---------- Given records

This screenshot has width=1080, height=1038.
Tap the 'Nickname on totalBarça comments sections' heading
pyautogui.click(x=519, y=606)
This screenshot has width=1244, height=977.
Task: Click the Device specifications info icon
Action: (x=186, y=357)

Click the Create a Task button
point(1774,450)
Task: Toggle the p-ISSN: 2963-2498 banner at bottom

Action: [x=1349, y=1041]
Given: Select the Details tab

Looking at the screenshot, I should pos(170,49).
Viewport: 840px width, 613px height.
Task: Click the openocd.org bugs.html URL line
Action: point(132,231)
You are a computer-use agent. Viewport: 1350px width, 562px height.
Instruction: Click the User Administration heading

--------------------

● **Exercise directions**
Write the material out exactly, with nothing left out.

● **Response**
This screenshot has width=1080, height=1038.
Tap the 'Nickname on totalBarça comments sections' heading
pyautogui.click(x=519, y=606)
This screenshot has width=1244, height=977.
Task: Click the Device specifications info icon
Action: (x=186, y=357)

Click the Create a Task button
point(1774,450)
Task: Toggle the p-ISSN: 2963-2498 banner at bottom

Action: [x=1349, y=1041]
Given: Select the Details tab

Looking at the screenshot, I should pos(170,49).
Viewport: 840px width, 613px height.
Task: Click the openocd.org bugs.html URL line
Action: point(132,231)
You are a computer-use agent. Viewport: 1350px width, 562px height.
Instruction: Click the User Administration heading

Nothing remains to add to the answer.